▶ **What is needed**
Scan the records below for the line with "Viewport: 655px width, 565px" and the line with "Click the yellow 60 score ring". Repeat those two lines and every line between them exactly, and nothing else.

Segment Start: Data supplied

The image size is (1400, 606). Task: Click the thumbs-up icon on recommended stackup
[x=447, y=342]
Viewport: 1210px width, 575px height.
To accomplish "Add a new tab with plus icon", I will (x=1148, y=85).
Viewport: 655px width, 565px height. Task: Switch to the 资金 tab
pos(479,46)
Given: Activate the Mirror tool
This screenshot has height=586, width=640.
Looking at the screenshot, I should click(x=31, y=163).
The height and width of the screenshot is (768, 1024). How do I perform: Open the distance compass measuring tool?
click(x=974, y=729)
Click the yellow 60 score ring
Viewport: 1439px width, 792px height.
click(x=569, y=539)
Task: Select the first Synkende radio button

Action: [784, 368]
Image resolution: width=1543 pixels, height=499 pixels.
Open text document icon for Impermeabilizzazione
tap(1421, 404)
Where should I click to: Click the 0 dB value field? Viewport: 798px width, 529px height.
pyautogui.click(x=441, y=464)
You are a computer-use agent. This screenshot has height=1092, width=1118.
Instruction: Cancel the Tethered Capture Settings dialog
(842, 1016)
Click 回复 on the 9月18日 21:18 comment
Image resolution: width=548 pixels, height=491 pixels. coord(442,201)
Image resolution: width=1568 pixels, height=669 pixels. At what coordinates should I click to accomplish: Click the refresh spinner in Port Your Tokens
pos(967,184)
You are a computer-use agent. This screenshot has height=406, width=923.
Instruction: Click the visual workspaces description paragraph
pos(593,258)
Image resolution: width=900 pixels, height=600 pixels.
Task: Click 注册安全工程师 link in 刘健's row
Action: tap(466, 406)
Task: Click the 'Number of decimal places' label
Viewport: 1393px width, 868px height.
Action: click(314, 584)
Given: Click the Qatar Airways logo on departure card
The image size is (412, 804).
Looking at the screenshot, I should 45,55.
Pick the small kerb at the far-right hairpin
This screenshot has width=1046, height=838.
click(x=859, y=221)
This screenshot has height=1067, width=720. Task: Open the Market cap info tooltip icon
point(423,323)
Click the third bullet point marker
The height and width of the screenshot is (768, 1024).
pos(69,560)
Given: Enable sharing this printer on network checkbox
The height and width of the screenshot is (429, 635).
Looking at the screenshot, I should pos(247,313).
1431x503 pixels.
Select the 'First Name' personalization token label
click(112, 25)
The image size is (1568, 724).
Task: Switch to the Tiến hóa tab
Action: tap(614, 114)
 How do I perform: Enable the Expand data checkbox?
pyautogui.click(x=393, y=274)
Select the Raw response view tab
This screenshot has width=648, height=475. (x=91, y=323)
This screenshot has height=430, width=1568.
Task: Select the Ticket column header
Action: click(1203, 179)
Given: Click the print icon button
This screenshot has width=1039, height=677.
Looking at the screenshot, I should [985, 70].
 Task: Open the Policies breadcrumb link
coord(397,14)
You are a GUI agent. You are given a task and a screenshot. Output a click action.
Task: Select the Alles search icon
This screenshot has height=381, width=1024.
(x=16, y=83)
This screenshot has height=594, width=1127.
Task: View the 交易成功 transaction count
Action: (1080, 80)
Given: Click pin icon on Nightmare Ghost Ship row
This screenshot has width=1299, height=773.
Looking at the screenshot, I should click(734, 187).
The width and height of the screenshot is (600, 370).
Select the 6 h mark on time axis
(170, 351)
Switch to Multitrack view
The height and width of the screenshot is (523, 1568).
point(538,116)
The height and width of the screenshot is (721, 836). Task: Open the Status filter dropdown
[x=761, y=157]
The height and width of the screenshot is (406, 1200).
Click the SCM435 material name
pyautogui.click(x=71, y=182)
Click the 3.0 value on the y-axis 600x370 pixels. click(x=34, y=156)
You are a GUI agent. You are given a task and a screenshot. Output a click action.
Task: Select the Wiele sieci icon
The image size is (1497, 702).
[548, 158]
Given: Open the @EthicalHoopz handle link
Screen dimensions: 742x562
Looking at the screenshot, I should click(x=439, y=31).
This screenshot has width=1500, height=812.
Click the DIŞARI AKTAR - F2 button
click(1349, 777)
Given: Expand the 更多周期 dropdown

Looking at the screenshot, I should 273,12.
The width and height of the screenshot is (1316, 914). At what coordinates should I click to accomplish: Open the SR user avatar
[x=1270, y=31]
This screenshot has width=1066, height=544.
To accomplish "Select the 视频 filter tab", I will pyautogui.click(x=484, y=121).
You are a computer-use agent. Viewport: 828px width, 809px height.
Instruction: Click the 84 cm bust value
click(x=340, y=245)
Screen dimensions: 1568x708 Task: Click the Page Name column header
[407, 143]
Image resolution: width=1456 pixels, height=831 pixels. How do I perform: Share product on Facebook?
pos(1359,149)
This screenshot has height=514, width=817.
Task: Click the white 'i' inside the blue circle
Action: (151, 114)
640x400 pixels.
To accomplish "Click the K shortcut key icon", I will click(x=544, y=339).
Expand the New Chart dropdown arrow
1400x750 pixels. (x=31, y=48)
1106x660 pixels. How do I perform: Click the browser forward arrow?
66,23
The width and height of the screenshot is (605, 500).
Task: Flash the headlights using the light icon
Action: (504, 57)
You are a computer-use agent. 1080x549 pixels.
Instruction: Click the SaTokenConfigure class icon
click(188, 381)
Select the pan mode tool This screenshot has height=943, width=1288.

Segment End: Data supplied

▶ **Exercise output**
Viewport: 655px width, 565px height. Task: Switch to the 资金 tab
pos(479,46)
Given: Activate the Mirror tool
This screenshot has height=586, width=640.
Looking at the screenshot, I should click(x=31, y=163).
The height and width of the screenshot is (768, 1024). How do I perform: Open the distance compass measuring tool?
click(x=974, y=729)
Click the yellow 60 score ring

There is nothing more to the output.